Wall Street rises again
NEW YORK (AP) — U.S. stocks climbed again on Monday as Wall Street’s wild roller- coaster ride veers back upward. The S&P 500 rose 0.6% for a second straight gain after it fell 10% below its record late last week. The Dow Jones Industrial Average climbed 353 points, or 0.9%, and the Nasdaq composite added 0.3%.
More big swings could be ahead, with a decision by the Federal Reserve on interest rates coming later in the week and worries continuing about President Donald Trump’s trade war.
Stocks have been mostly tumbling on worries that Trump’s rat -a- tat announcements on tariffs and other policies are creating so much uncertainty that they’ll push U.S. households and businesses to freeze their spending, which would hurt the economy. Surveys have shown sharp drops in confidence, and some companies are already warning about changes in behavior from their customers.
A report on Monday said U.S. retailers broadly saw weaker revenue last month than economists expected, but it may not have been quite as bad as it seemed on the surface.
Much of the shortfall in growth versus expectations was due to weaker-than-forecast sales of automobiles and lower fuel costs. Outside of them, the performance was closer to expectations.
Treasury yields initially rose immediately following the report’s release. That’s often an indication of firming confidence among bond investors about the strength of the U.S. economy, though yields quickly yo-yoed afterward through the day.
“In our view, this morning’s February retail sales report offers evidence of a limited, modest economic slowdown, rather than signaling a gathering recession,” said Jennifer Timmerman, investment strategy analyst at Wells Fargo Investment Institute.
It’s a sharp turnaround for investors even to be talking about a possible recession after the U.S. economy closed last year running at a solid rate. Excitement at the time was also building about policies coming from Trump to accelerate growth. To be sure, hiring still remains relatively healthy, and that could help keep the economy growing. But the talk about recession by itself could sap confidence.
That’s the precarious stage onto which Federal Reserve Chair Jerome Powell will step Wednesday, when he announces the Fed’s latest decision on interest rates.
Virtually no one expects the Fed to make a move Wednesday. The central bank has been keeping rates steady so far this year, preferring to see how conditions play out. Earlier, heading into the end of last year, it had been cutting rates sharply in hopes of relaxing pressure on the U.S. economy after high inflation had slowed.

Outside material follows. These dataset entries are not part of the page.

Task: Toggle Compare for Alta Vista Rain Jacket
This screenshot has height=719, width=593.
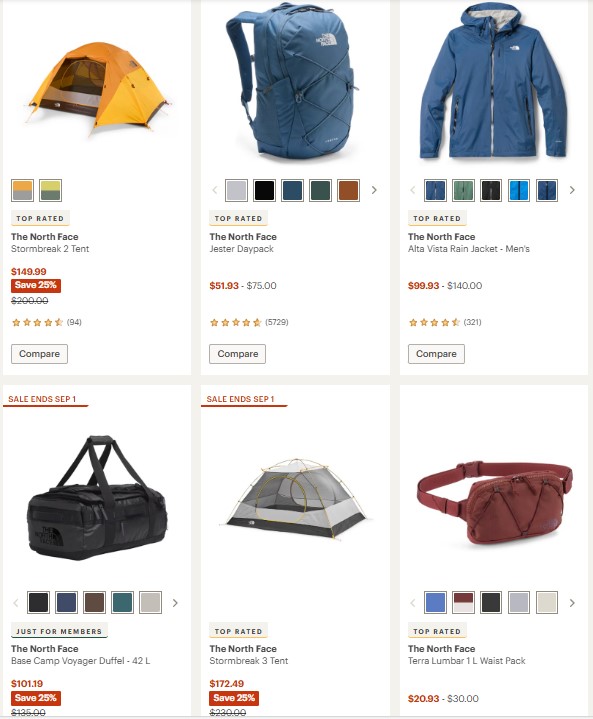Action: (436, 354)
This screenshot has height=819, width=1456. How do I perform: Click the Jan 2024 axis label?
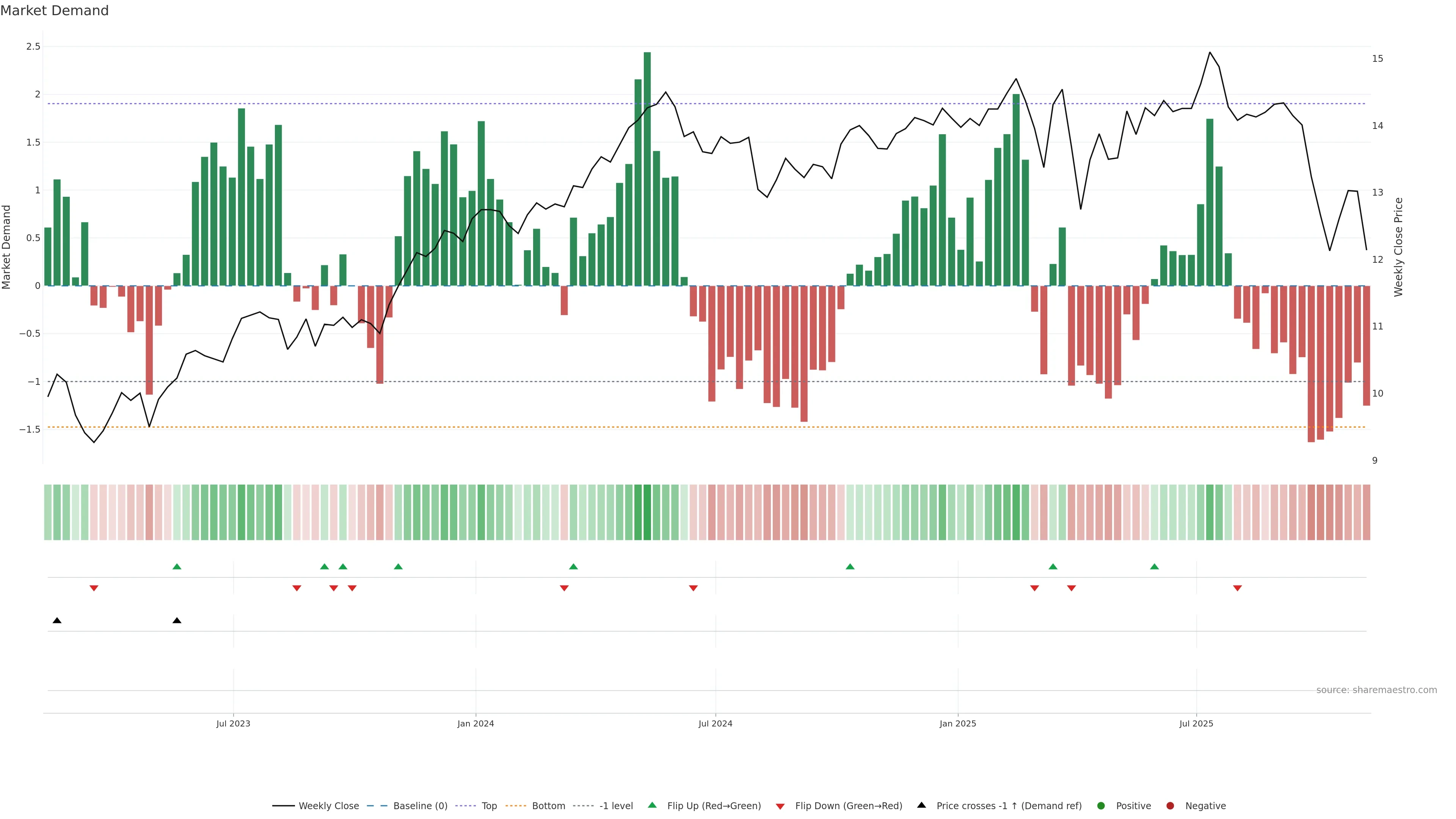pos(475,723)
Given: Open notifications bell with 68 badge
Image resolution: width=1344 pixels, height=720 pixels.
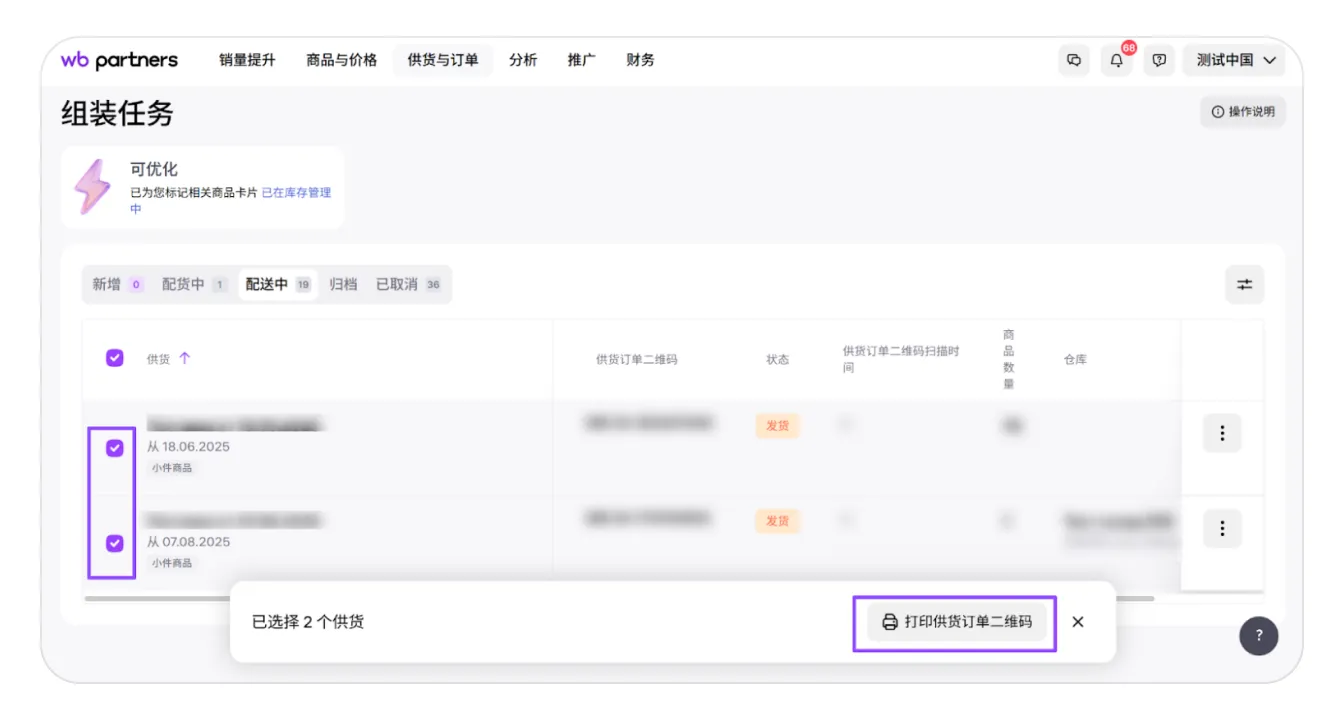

Wall Street’s focus will be on what Powell says about the rest of the year. Expectations are still high the Fed may cut its main interest rate two or three times in 2025. The risk of cutting interest rates too quickly or aggressively is that it could push up inflation. But keeping rates too high for too long could also create unnecessary pain for the economy by slowing borrowing and overall activity.